Der Fall: Der Leiter eines Gesundheitsamtes verlangte von den Mitarbeitern, in Zeiten des Bereitschaftsdienstes an Wochenenden und Feiertagen auf dem Diensthandy und zusätzlich über Ihre private Festnetz- und Mobilfunknummer erreichbar zu sein. Die Mehrzahl der Mitarbeiter gab daraufhin sowohl die dienstliche als auch die privaten Rufnummern an die Rettungsleitstelle weiter. Dies ging einigen Beschäftigten zu weit und sie verweigerten die Bekanntgabe der privaten Mobilfunknummer.
Der Landkreis erteilte ihnen daraufhin Abmahnungen. Die Arbeitnehmer wollten sich das nicht gefallen lassen und klagten gegen ihren Arbeitgeber auf Entfernung der Abmahnungen aus der Personalakte mit der Begründung, die Bekanntgabe der privaten Handynummer führe dazu, dass sie immer und überall für ihren Chef erreichbar seien. Das gehe zu weit. Das Arbeitsgericht Gera gab ihnen Recht. Der Arbeitgeber legte Berufung zum LAG Thüringen ein. Dieses bestätigte in einem soeben verkündeten Urteil vom 16. Mai 2018 die Entscheidung des Arbeitsgerichts und entschied, dass der Arbeitgeber nur unter besonderen Bedingungen und in engen Grenzen ein Recht auf Kenntnis der privaten Handynummer eines Arbeitnehmers habe. Die Pflicht zur Herausgabe der privaten Mobilfunknummer stelle einen erheblichen Eingriff in das Recht auf informationelle Selbstbestimmung dar, der durch ein berechtigtes Interesse des Arbeitgebers gerechtfertigt sein müsse. Dies sei beispielsweise der Fall, wenn es keine andere Möglichkeit gebe, die Arbeitspflichten des Arbeitnehmers sinnvoll zu organisieren.

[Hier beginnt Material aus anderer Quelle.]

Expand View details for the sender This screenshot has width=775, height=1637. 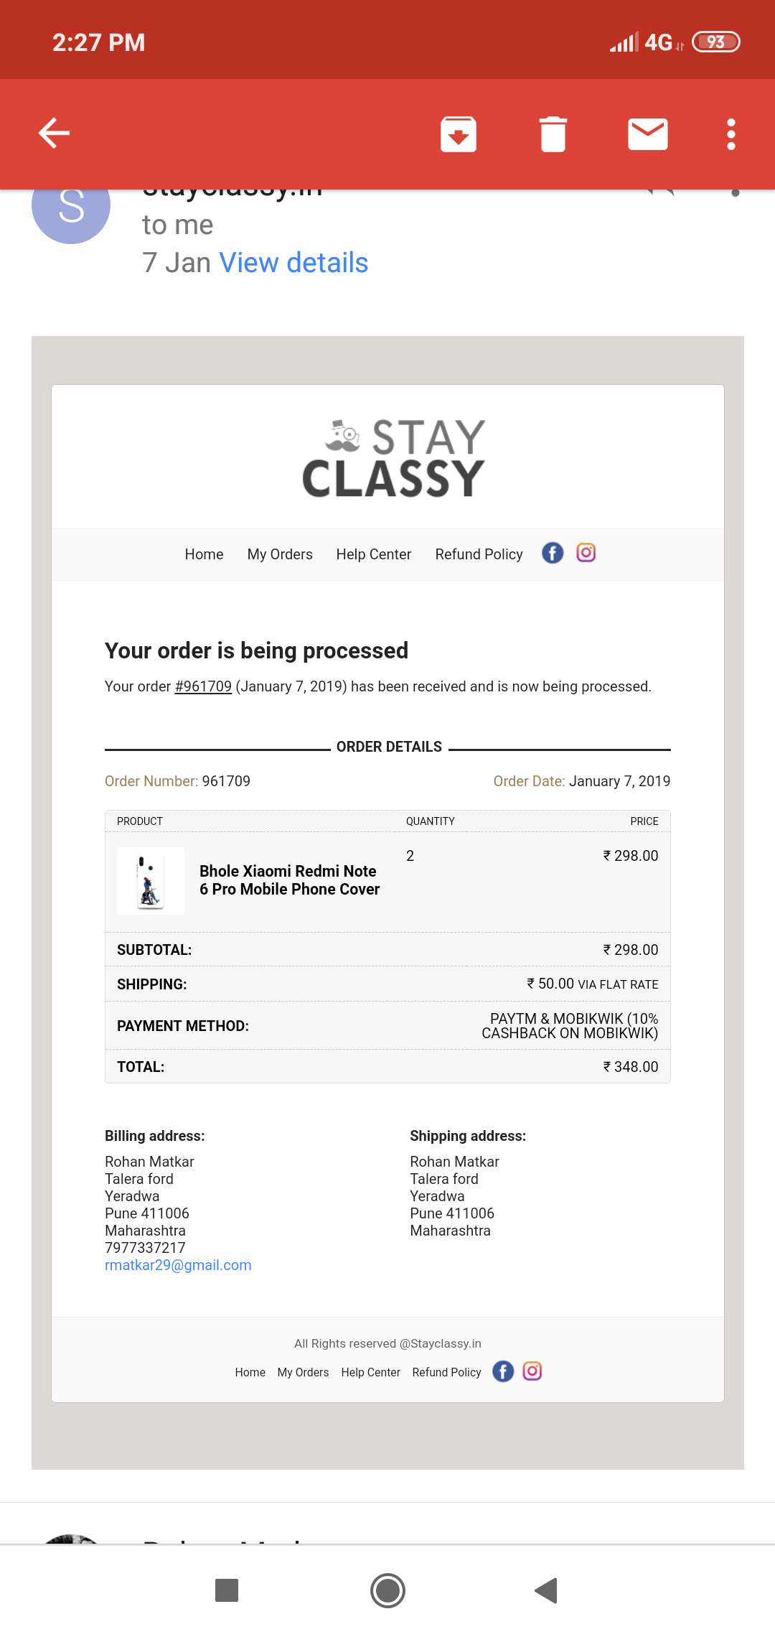(x=293, y=263)
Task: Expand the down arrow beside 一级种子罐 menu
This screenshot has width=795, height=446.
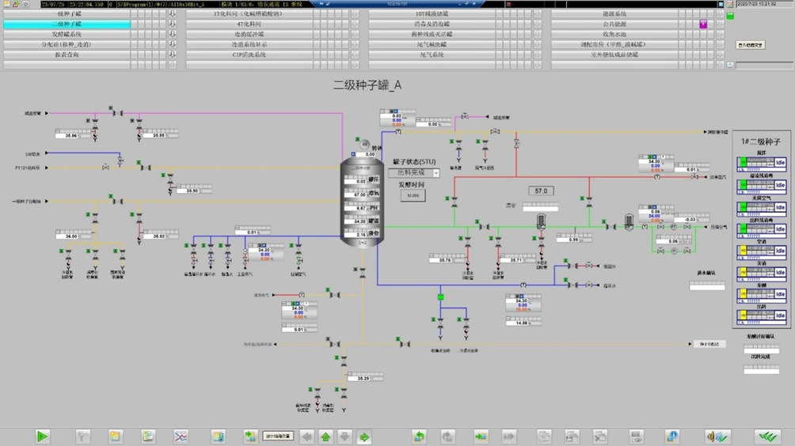Action: 173,14
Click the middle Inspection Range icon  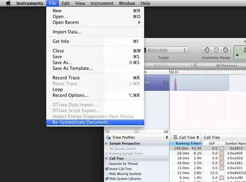(216, 50)
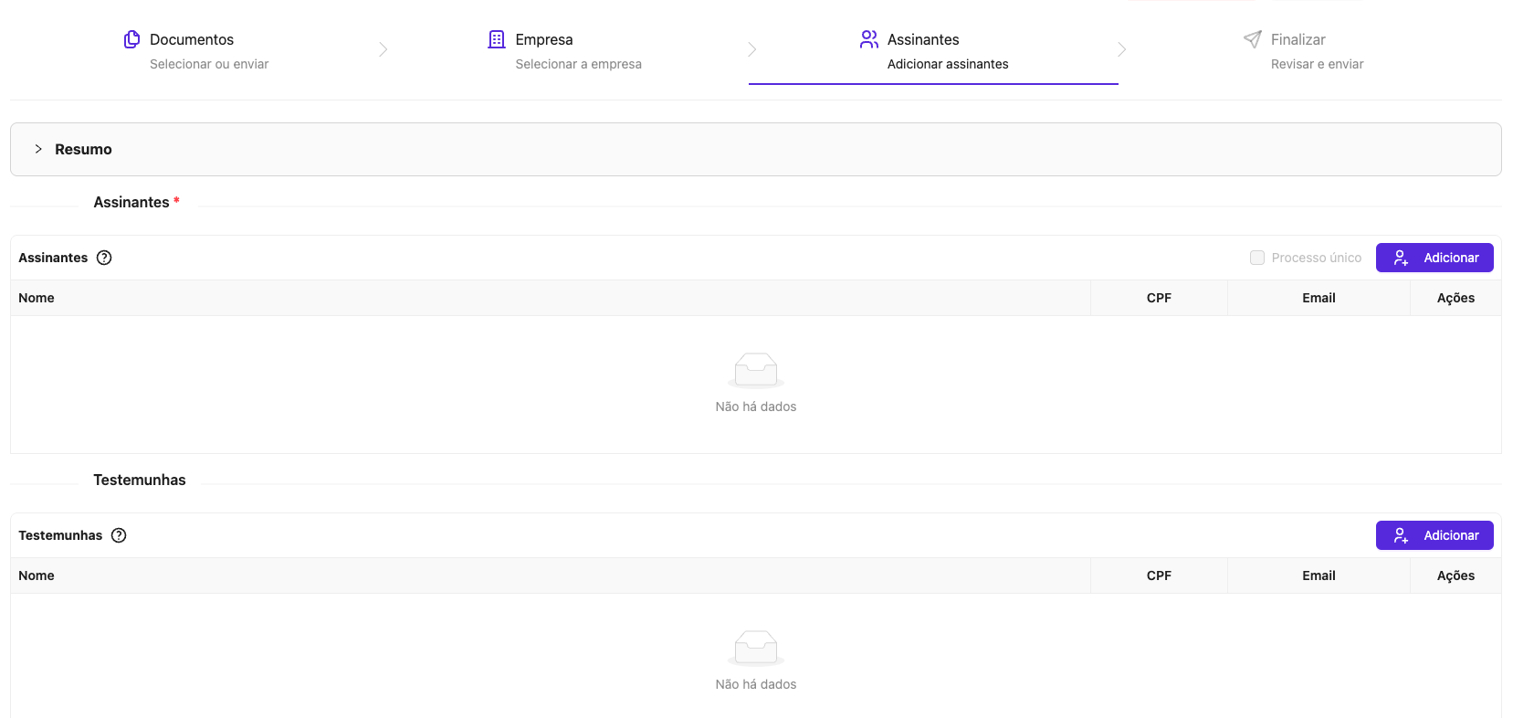Enable the Processo único checkbox

pos(1257,258)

Die hier notwendige Abwägung der beiderseitigen Interessen müsse ergeben, dass der Eingriff angemessen sei. Eine generelle Pflicht zur Offenbarung der privaten Mobilfunknummer greife besonders tief in die persönliche Sphäre des Arbeitnehmers ein. Denn dieser könne sich dem Arbeitgeber aufgrund der möglichen, ständigen Erreichbarkeit ohne Rechtfertigungsdruck nicht mehr entziehen. Im Ergebnis sei es ihm deshalb nicht mehr möglich, zur Ruhe zu kommen. Auf die tatsächliche Wahrscheinlichkeit, dass der Arbeitnehmer kontaktiert und im Notfall herangezogen wird, komme es hingegen nicht an. Demgegenüber stünden dem Arbeitgeber neben der nun gewählten Maßnahme auch noch andere Möglichkeiten zur Absicherung gegen Notfälle zur Verfügung.

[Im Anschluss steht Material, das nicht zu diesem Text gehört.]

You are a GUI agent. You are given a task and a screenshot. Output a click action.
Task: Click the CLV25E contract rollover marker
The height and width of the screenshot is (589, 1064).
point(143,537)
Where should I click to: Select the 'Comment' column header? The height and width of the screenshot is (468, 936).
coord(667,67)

Das Gericht ließ die Revision zum Bundesarbeitsgericht nicht zu, da die grundlegende Rechtsfrage, dass der Eingriff in das Recht auf informationelle Selbstbestimmung durch ein entgegenstehendes, überwiegendes berechtigtes Interesse gerechtfertigt sein müsse, bereits geklärt sei.

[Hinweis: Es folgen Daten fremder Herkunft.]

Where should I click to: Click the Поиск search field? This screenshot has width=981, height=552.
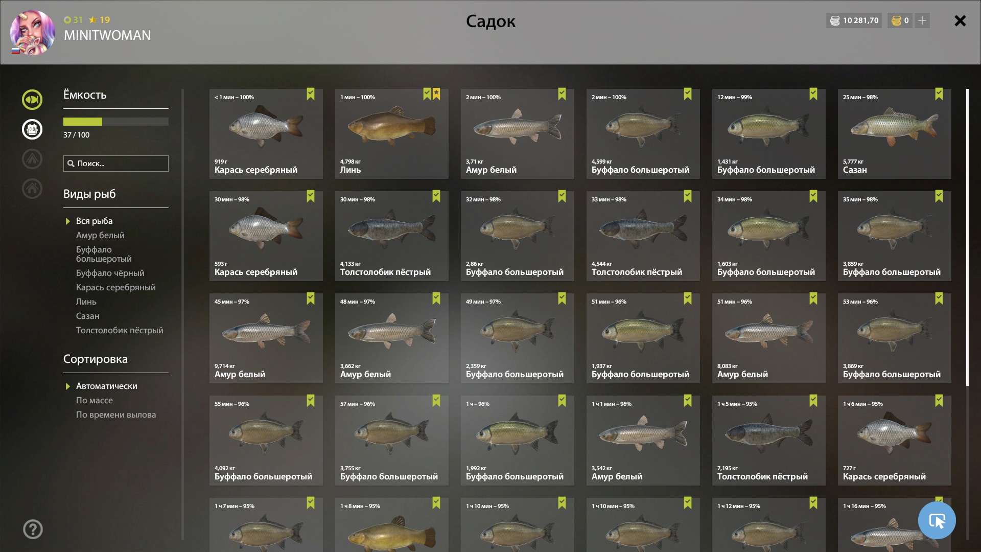(x=116, y=164)
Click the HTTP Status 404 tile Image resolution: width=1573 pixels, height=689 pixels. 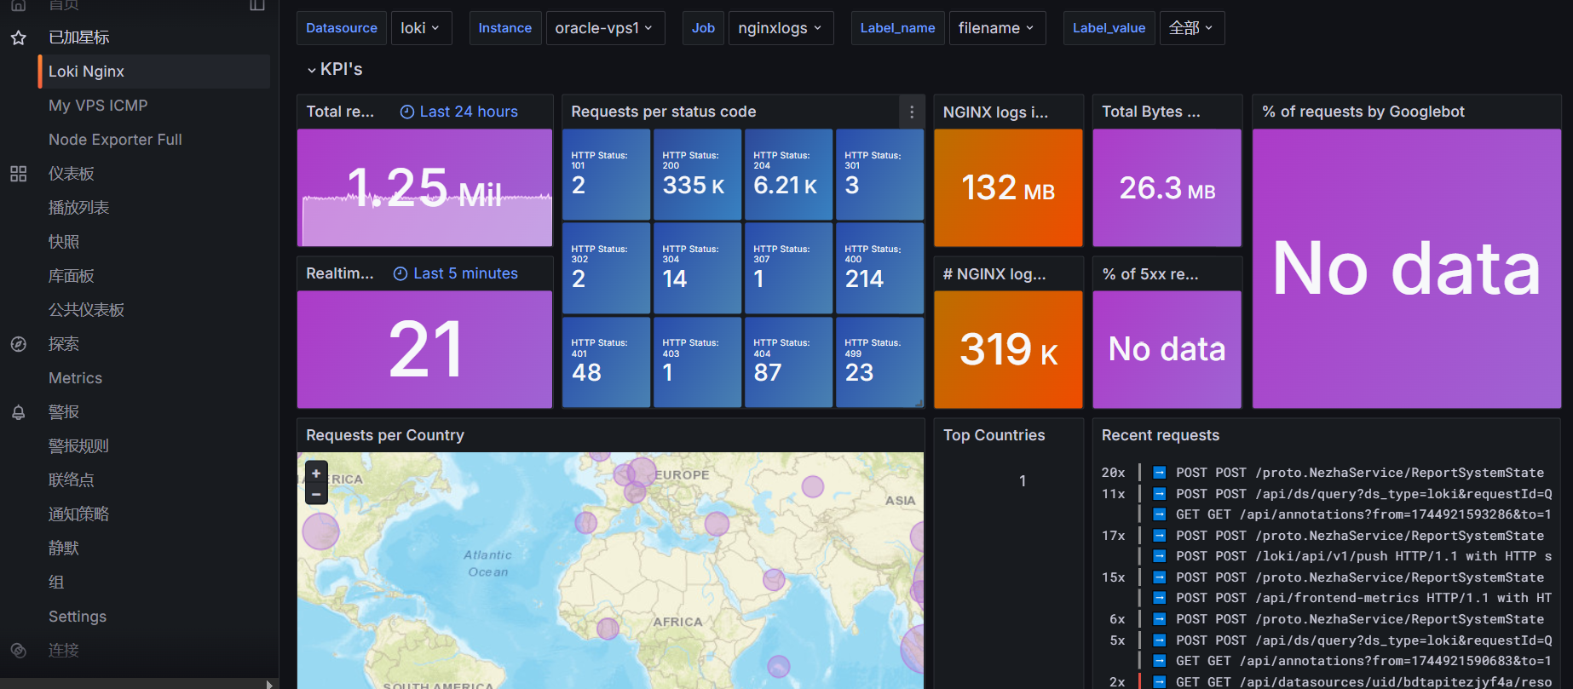[787, 362]
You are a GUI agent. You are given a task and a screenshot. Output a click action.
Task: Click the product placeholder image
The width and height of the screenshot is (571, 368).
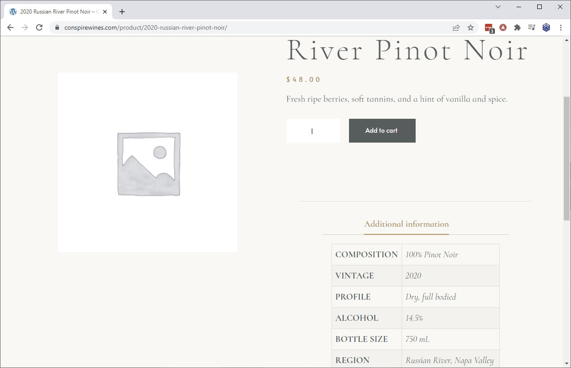pos(148,162)
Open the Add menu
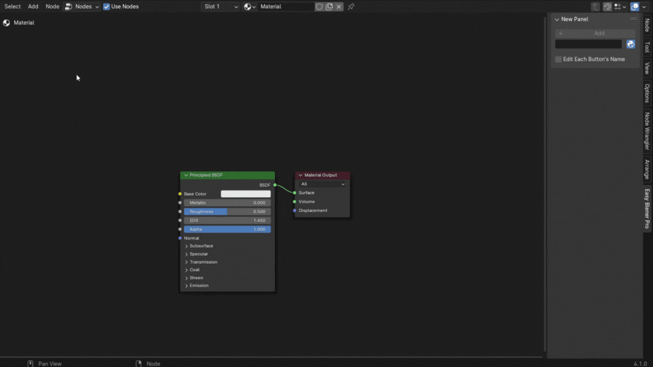The image size is (653, 367). click(x=33, y=7)
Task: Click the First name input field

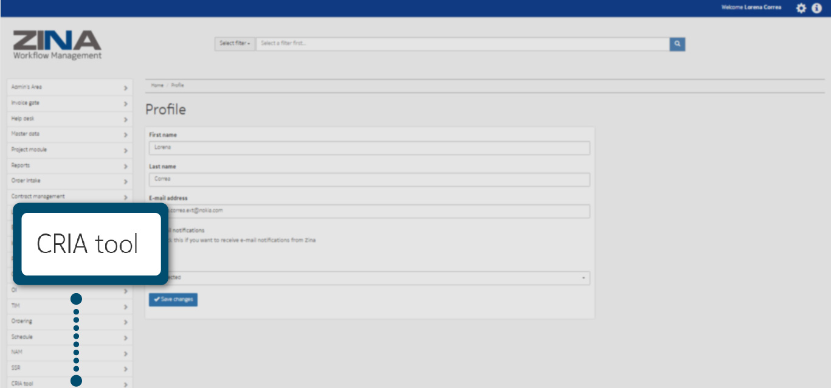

Aus diesem Urteil des LAG Thüringen folgt in jedem Fall: In Betrieben, in denen kein Bereit-schaftsdienst besteht, verstößt die Anweisung des Arbeitgebers, die private Handynummer mitzuteilen, um generell und außerhalb von Notfällen auch außerhalb der Arbeitszeit erreichbar zu sein, erst recht gegen das Recht des Arbeitnehmers auf informationelle Selbstbestimmung. Der Arbeitnehmer darf die Bekanntgabe der Handynummer dann verweigern.